***** Excerpt to read

Edit (2019-08-02): While installing my new cooler, I finally found the Q/P switch on my graphics card. Switched it to P, and I should see some improvements.
On the other hand, given the height of my memory, the second fan barely fits in the case, just as the graphics card barely fits in the standard layout. I knew I was cutting it close, as I had only 20 millimetres of additional room inside my case (in addition to the minimum 165 millimetres required by the NH-D15), and the memory modules themselves were roughly around five centimetres high (the second fan is fully compatible with 32 millimetre height memory modules).

**********
***** Data excerpts

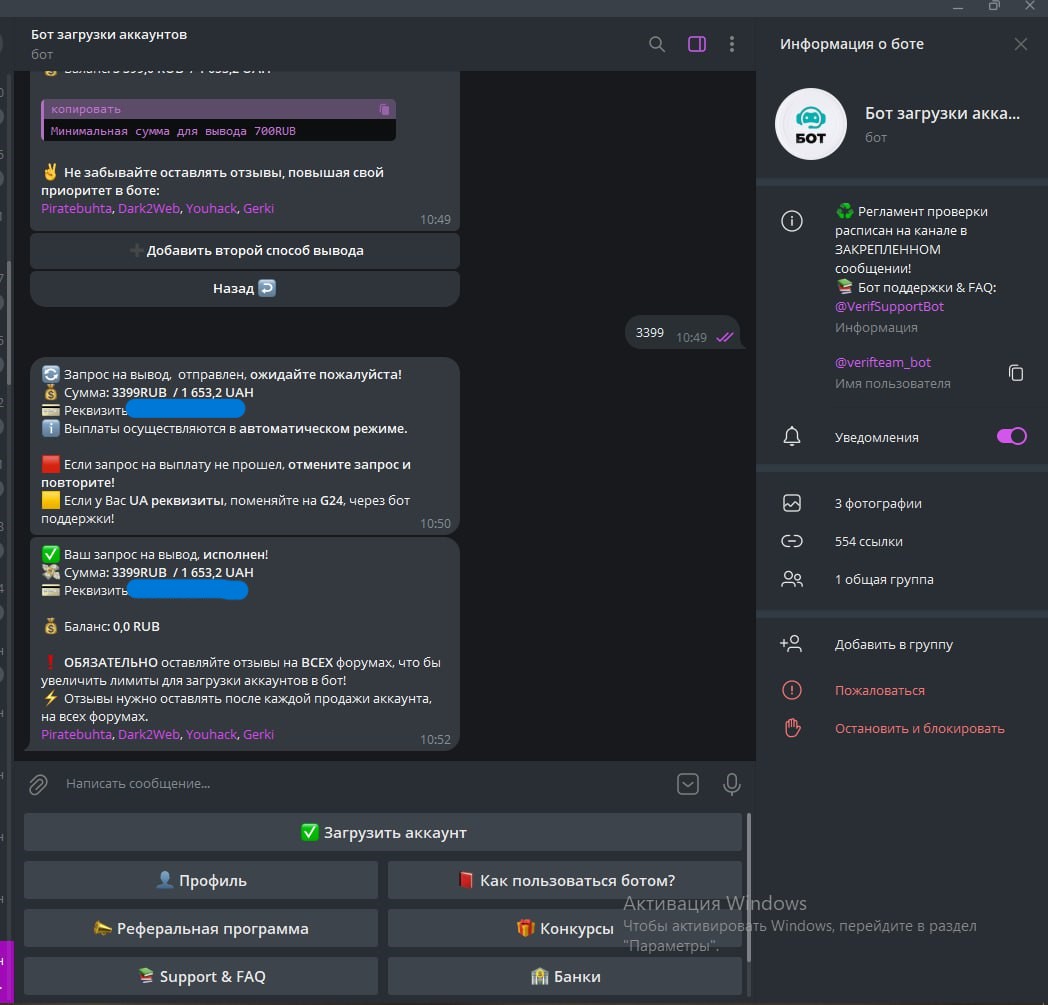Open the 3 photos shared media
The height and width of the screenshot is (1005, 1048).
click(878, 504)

**********
***** Data excerpts

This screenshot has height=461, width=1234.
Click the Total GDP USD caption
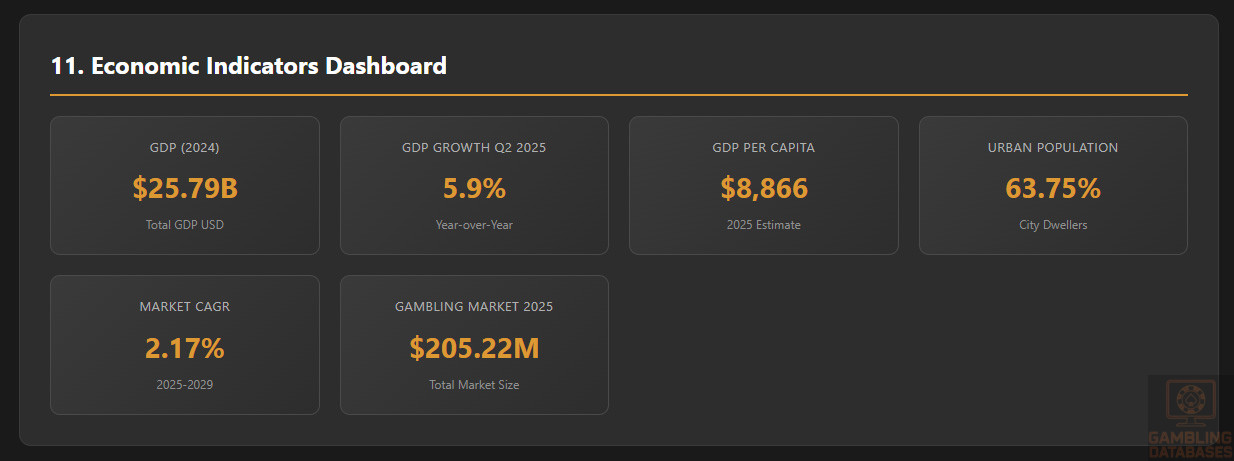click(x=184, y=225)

**********
***** Data excerpts

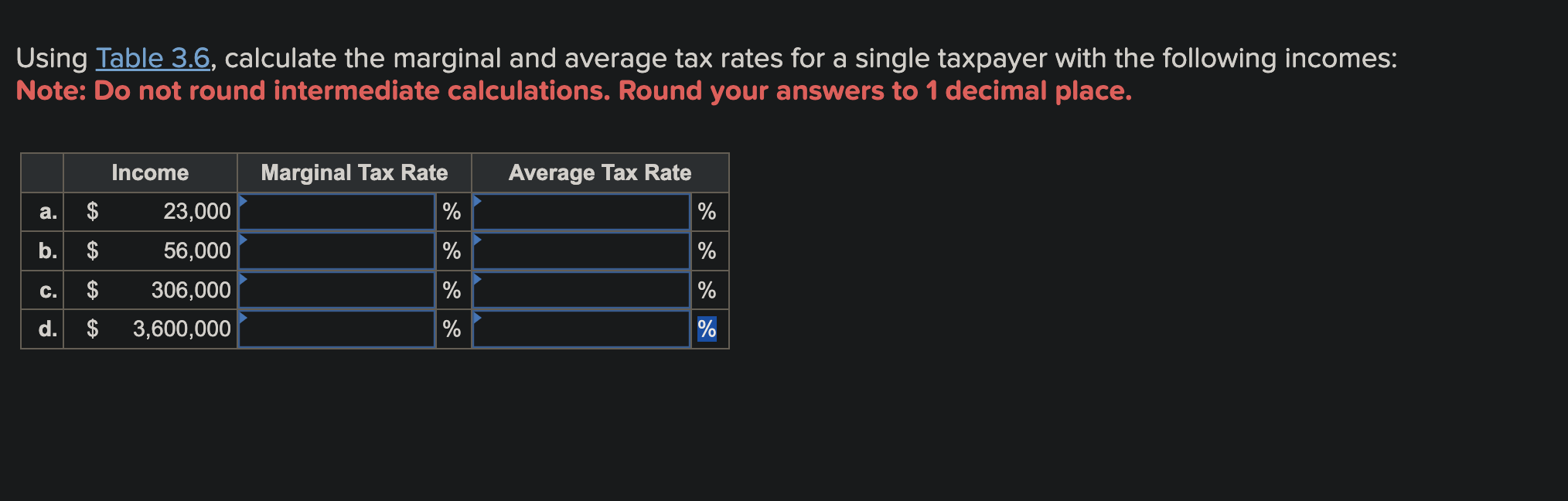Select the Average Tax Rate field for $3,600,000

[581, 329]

**********

Set problem 1: List every length or height measurement given in the post about the new cooler.
Set problem 2: Repeat word for word the part of the post about the new cooler starting with "Edit (2019-08-02): While" and going on through "see some improvements.".
Set problem 3: Carry on the post about the new cooler after its last sentence.

Written answer 1:
20 millimetres
165 millimetres
five centimetres
32 millimetre

Written answer 2:
Edit (2019-08-02): While installing my new cooler, I finally found the Q/P switch on my graphics card. Switched it to P, and I should see some improvements.

Written answer 3:
Edit (2019-08-30): While I would’ve mentioned Intel’s so-called “real world” benchmark comparisons between their processors and AMD’s when they were published, I was on a hiatus for personal reasons. However, I’ll throw in my two cents here: do NOT trust first-party benchmark results. While Intel claims that their Core i7-9700K and Core i9-9900K beats the Ryzen 9 3900X in (I quote) “real world” benchmarking, the reality is that it does not agree at all with any benchmark results obtained by independent reviewers, even when one takes out the rendering benchmarks (e.g. Cinebench, Blender, etc.). From trawling through Reddit, it turns out that the benchmark Intel uses, SYSmark 2018, is even more biased towards Intel than Cinebench is towards AMD (and apparently, this has been the case for SYSmark since 2002).
This article (in German; Google Translate to English here; short English version on Reddit) has more information. (Edit 2019-09-06: See this video for more details)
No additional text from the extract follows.